Tuesday, March 10, 2009

The Recession and Housewivery? Um, no.

It's no secret that the recession continues to take its toll on working Americans, with unemployment numbers climbing by the thousands every day. The media have been wild with stories about long lines of people seeking work at career fairs, applicants numbering in the thousands for single janitorial jobs, and major impending layoffs at some of the nation's largest corporations. However, this AP article on layoffs affecting working moms rubbed - no, chaffed - me in absolutely the wrong way. The article carries a subtle stench of discrimination towards working women - and a not so subtle matrix of gender bias which reinforces age old expectations for mother/father family roles:

Lucas and other laid-off women like her are involuntarily experiencing the life of a stay-at-home mom, and they are getting to know a lot more about the details of their children's daily existence. They are also discovering some of the things they have been missing.

Though the mass layoffs of this recession have so far affected mostly men, more than 800,000 women have lost their jobs since the end of 2007. For the mothers among them, it means that, suddenly, Mommy's home, often for the first time in many years.

For many of these women, unemployment has no doubt been terrifying. But for some — particularly those who have the financial resources to ride out the storm — it has been a precious opportunity to get to know their children a little better.

Ummm - excuse me? If the "mass layoffs of this recession have so far affected mostly men," then why don't you do a feature about laid-off fathers who are "discovering some of the things they have been missing"? I can't help but take offence at the tone of this piece and the way it frames once-working moms as "discovering things they've been missing" during a "precious opportunity to get to know their children," without ANY mention of laid-off fathers getting the same so-called "opportunities." So, are we to think that laid-off fathers wouldn't relish at the "opportunity" to get to know their kids better?

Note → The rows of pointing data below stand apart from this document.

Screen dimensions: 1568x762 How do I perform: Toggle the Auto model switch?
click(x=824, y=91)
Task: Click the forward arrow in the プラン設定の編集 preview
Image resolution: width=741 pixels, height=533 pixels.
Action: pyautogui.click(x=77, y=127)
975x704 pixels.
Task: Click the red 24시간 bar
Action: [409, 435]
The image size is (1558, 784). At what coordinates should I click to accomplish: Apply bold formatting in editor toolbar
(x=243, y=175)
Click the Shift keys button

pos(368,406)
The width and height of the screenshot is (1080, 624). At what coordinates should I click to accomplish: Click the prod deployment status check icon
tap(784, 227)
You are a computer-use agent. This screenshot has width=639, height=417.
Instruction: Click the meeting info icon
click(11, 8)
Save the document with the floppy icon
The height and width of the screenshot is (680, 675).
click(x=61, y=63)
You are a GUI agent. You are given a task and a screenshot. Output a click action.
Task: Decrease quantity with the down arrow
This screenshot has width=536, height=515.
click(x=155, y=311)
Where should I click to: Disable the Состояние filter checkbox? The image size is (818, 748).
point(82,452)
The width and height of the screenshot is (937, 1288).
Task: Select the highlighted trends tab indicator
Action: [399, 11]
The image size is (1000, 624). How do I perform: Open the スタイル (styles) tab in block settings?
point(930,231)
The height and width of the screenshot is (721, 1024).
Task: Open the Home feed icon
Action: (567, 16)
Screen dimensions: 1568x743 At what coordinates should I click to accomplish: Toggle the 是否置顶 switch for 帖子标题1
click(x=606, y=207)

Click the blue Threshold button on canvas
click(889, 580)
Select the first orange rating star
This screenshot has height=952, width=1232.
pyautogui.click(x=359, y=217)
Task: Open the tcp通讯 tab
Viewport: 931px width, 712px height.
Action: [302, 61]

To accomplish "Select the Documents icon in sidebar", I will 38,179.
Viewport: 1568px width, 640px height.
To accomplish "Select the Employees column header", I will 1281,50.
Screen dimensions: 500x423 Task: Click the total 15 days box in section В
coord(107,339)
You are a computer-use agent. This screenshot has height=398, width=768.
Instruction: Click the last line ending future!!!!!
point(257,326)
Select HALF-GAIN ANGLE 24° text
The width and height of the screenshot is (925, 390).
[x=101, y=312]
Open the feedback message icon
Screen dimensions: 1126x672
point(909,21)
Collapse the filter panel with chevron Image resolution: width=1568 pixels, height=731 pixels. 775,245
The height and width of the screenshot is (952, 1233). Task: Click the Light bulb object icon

I'm similarly disgusted with how the writer described newly-jobless mothers' day-to-day routines: "art projects and cooking, baking and yoga class together [with the kids]... taking them to a pizza lunch, listening to all the school gossip and spoiling them with a trip to buy candy." This positively reeks of 1950-era sexism and the once-glorified, stereotypical housewife of that time. To be fair, the article mentions the "anxiety" and "confusion" lay offs are producing for mothers in the unemployment line. But ultimately its message is one that seems to glorify the "opportunity" produced by this recession for mothers to "reconnect" with their kids, and the message speaks only to mothers. Recently laid-off fathers? Of course they're not "reconnecting" with the kids - they've got to worry about finding another job.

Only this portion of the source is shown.